Available data Block Start

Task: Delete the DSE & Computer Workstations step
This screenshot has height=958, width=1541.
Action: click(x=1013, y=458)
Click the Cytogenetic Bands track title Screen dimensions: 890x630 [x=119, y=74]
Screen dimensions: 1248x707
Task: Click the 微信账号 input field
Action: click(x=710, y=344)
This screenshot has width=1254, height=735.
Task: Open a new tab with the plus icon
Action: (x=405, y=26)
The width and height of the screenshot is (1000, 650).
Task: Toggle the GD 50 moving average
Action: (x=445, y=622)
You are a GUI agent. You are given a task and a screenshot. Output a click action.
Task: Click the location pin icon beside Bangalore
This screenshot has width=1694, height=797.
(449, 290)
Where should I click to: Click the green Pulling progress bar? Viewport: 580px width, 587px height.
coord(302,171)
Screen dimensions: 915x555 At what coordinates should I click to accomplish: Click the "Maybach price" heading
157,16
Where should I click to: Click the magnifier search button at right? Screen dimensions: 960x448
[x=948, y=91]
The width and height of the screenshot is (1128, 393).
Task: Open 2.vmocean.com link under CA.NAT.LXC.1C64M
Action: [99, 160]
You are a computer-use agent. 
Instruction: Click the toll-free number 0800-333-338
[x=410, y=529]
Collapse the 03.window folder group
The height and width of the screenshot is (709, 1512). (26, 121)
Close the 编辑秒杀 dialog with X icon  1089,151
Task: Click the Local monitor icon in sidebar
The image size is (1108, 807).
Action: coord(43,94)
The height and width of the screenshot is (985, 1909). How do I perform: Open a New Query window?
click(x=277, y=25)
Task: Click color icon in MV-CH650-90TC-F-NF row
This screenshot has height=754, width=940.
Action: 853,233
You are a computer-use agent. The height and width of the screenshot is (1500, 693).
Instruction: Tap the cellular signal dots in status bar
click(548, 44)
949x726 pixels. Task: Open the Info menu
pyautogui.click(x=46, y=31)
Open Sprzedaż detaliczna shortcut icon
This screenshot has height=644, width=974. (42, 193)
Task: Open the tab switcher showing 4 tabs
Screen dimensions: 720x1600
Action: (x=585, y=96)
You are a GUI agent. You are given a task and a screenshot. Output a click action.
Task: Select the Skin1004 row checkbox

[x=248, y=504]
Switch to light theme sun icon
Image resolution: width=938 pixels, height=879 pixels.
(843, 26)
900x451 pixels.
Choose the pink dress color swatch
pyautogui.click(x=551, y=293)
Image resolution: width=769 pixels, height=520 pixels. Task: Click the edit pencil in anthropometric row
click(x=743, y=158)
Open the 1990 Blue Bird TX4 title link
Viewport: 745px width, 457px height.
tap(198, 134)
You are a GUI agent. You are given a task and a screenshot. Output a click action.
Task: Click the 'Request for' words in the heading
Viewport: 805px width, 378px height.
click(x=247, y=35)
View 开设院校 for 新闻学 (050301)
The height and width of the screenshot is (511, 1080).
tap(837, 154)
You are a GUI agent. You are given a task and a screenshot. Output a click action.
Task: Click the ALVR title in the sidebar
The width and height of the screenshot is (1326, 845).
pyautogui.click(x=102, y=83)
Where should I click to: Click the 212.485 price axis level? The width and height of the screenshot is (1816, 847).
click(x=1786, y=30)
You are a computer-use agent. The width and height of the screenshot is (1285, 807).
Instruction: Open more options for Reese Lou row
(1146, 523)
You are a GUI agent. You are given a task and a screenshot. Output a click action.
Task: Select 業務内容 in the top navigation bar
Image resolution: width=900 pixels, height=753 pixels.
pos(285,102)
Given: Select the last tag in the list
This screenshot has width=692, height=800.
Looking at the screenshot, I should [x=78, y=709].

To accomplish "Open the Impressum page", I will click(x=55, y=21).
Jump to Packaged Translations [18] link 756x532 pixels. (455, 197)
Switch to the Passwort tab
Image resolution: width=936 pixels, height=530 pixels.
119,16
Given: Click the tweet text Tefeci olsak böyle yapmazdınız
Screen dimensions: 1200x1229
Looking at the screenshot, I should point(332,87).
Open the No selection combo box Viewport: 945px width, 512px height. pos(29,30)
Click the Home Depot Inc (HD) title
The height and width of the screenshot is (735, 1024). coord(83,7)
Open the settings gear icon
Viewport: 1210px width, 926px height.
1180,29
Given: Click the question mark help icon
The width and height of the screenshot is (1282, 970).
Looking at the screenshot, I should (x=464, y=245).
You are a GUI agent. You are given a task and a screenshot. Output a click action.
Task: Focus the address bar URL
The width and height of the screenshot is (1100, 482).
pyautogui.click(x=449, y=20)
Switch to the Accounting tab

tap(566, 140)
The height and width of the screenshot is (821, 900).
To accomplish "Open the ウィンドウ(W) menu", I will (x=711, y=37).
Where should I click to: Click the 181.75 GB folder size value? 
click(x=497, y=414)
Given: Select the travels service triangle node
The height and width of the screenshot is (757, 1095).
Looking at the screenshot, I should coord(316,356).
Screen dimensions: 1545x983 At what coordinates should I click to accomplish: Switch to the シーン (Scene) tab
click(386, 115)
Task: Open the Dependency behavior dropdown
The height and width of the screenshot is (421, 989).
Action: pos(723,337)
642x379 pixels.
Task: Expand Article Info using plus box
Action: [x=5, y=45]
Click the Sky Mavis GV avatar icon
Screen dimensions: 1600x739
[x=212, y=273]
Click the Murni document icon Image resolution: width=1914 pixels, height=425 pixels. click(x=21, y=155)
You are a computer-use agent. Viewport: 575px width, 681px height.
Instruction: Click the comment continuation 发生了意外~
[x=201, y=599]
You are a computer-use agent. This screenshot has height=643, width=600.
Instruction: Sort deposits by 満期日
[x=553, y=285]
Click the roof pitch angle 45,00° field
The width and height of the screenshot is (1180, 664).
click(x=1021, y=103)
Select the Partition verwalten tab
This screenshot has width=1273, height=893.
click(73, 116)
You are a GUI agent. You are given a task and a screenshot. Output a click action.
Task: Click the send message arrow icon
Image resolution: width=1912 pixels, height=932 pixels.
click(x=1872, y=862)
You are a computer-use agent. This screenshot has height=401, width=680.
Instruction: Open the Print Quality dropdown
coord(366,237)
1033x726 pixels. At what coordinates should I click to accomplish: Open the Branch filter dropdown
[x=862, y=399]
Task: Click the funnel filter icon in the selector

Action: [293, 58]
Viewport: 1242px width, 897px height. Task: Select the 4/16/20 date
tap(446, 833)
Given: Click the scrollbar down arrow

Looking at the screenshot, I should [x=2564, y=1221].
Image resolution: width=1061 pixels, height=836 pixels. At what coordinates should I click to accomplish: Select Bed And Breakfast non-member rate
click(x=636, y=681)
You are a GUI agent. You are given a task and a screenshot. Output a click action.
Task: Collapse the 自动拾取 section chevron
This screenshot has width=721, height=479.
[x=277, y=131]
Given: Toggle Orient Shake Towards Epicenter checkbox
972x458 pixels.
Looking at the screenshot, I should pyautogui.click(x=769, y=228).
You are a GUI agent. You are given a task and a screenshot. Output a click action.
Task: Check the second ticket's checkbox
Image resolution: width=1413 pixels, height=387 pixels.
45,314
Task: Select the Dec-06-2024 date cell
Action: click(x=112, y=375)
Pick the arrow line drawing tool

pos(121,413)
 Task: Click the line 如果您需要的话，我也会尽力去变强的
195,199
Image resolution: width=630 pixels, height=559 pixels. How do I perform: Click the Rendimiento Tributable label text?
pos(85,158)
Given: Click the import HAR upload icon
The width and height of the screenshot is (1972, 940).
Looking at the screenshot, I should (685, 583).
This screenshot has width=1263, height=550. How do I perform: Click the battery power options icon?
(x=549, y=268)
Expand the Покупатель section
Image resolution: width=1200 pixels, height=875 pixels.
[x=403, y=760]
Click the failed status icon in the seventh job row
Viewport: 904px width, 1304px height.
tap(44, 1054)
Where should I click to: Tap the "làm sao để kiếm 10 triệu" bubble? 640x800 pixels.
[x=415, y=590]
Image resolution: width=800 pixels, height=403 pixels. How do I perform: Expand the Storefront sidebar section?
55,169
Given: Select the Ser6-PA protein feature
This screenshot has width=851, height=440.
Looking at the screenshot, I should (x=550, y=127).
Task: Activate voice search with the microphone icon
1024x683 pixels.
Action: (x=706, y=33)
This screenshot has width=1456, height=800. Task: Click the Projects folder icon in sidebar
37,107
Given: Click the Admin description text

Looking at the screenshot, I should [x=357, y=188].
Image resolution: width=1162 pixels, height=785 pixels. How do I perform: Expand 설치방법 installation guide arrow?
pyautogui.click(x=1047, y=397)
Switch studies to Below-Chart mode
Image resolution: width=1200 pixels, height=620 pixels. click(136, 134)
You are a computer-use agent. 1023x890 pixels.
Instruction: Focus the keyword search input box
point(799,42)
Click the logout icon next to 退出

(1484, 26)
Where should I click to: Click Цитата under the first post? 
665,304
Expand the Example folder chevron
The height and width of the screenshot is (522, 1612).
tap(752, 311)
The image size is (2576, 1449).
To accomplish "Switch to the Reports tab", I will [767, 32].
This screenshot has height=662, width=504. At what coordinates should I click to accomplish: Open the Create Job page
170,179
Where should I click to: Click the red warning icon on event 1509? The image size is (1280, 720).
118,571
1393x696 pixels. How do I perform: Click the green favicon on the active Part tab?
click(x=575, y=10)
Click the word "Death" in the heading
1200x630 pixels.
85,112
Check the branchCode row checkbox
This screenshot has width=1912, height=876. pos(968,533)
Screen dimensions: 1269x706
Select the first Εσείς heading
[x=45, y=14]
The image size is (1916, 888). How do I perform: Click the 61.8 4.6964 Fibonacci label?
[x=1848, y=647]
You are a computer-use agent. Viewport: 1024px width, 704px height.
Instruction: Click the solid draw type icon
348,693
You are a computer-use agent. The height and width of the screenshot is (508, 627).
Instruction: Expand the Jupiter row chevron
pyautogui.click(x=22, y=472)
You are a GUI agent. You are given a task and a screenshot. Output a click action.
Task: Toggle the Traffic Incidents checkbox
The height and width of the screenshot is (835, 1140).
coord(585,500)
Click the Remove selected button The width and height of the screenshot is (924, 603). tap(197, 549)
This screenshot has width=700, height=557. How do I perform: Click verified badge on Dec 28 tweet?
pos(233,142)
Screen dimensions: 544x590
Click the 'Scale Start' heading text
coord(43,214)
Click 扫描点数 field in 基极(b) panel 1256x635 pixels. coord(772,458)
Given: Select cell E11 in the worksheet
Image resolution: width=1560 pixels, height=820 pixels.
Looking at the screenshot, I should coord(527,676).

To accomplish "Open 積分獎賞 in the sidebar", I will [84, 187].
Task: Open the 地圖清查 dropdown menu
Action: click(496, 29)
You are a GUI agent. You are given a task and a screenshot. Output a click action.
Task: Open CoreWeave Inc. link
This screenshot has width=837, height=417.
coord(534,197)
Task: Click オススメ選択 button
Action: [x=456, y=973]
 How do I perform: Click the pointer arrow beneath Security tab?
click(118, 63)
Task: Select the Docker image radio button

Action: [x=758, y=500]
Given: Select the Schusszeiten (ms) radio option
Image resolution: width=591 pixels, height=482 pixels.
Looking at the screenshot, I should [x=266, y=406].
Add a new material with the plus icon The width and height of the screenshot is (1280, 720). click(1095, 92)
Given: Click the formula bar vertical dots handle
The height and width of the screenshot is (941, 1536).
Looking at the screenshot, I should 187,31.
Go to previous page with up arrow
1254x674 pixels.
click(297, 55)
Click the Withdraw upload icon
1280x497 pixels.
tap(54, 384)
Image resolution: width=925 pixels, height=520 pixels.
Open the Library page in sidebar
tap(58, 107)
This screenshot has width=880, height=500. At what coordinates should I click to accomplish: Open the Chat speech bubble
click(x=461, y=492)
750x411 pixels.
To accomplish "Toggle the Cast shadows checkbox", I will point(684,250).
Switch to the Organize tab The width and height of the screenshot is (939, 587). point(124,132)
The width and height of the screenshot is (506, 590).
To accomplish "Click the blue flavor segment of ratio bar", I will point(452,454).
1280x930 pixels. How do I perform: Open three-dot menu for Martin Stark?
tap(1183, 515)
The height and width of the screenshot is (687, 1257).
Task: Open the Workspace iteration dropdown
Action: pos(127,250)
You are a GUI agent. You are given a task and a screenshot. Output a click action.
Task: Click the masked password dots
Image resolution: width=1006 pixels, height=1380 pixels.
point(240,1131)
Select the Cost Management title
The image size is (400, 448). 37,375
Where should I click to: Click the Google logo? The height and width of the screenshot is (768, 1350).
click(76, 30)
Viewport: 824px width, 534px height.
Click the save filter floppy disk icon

Available data Block End

• Your assignment
Look above for the line with "The height and width of the screenshot is (421, 989)." and the line with "Click the Murni", and reproduce exactly those two lines plus every line between, nothing more.

• Your response
The height and width of the screenshot is (421, 989).
Action: pos(723,337)
642x379 pixels.
Task: Expand Article Info using plus box
Action: [x=5, y=45]
Click the Sky Mavis GV avatar icon
Screen dimensions: 1600x739
[x=212, y=273]
Click the Murni document icon Image resolution: width=1914 pixels, height=425 pixels. click(x=21, y=155)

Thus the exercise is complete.